Emerging therapeutic strategies and clinical management of spinal muscular atrophy

Abstract Purpose of review Spinal muscular atrophy (SMA) is a genetic neuromuscular disorder characterized by degeneration of spinal motor neurons due to loss of SMN1 gene function, with disease severity influenced by SMN2 copy number. This review aims to summarize the current understanding of SMA pathogenesis, diagnostic approaches, and the evolving landscape of SMN-dependent therapeutic strategies, including antisense oligonucleotide therapy, small molecule splicing modifiers, and gene replacement therapy, while highlighting implications for clinical outcomes and early intervention. Sources of information A systematic literature search was conducted across the databases of Gene Reviews, PubMed, Brain Sciences, Science Direct, and the search engine Google Scholar to identify studies on SMA. Relevant studies addressing SMN1/SMN2 mechanisms, clinical types, and current SMN-enhancing therapies were screened.

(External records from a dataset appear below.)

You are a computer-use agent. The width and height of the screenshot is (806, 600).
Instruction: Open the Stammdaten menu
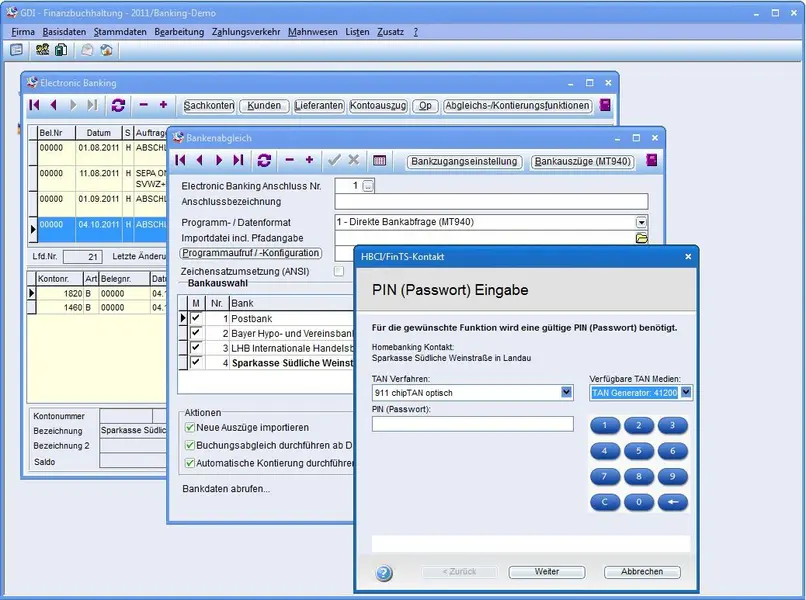[x=120, y=32]
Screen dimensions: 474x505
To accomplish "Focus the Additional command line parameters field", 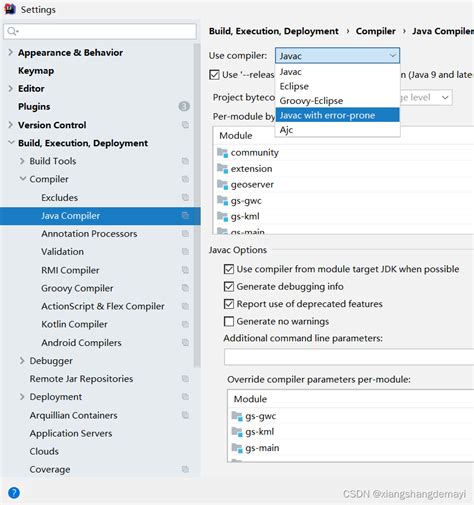I will tap(349, 357).
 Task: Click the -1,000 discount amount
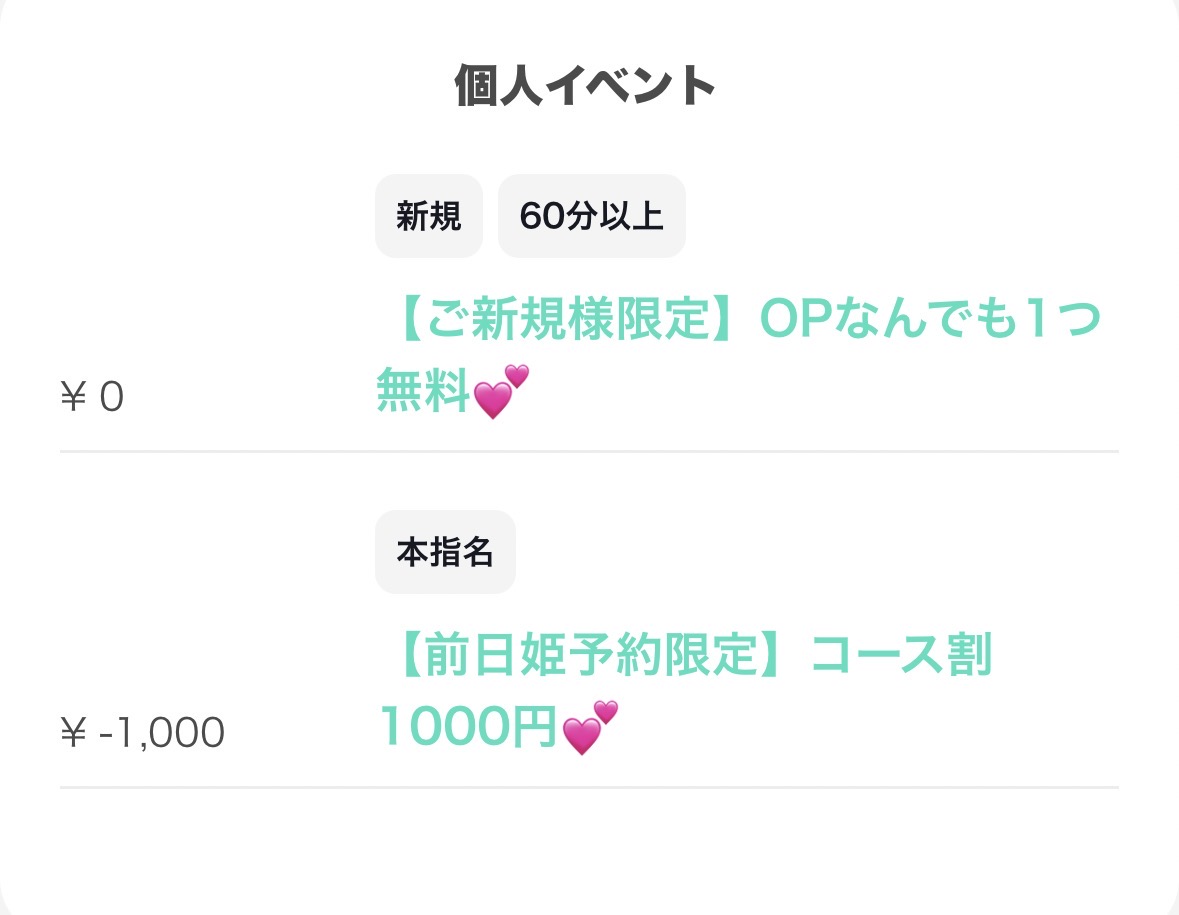[x=162, y=734]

Published evidence relating to SMA epidemiology in India, Japan, and the global population was examined alongside data on FDA-approved treatments. Eligible studies meeting these criteria were included in the review. Key findings SMA results from biallelic SMN1 disruption, leading to insufficient SMN protein for motor neuron survival. SMN2 copy number predicts disease phenotype. Advances in molecular biology have produced three disease-modifying treatments that increase SMN protein or replace SMN1 function. Adjunct therapies targeting muscle function show early but limited benefits. Conclusion Early newborn screening, carrier detection, and timely intervention are expected to significantly improve SMA incidence, presentation, and prognosis. Despite progress with gene replacement and SMN2 -modifying therapies, further research is needed to optimize outcomes and assess long-term effectiveness.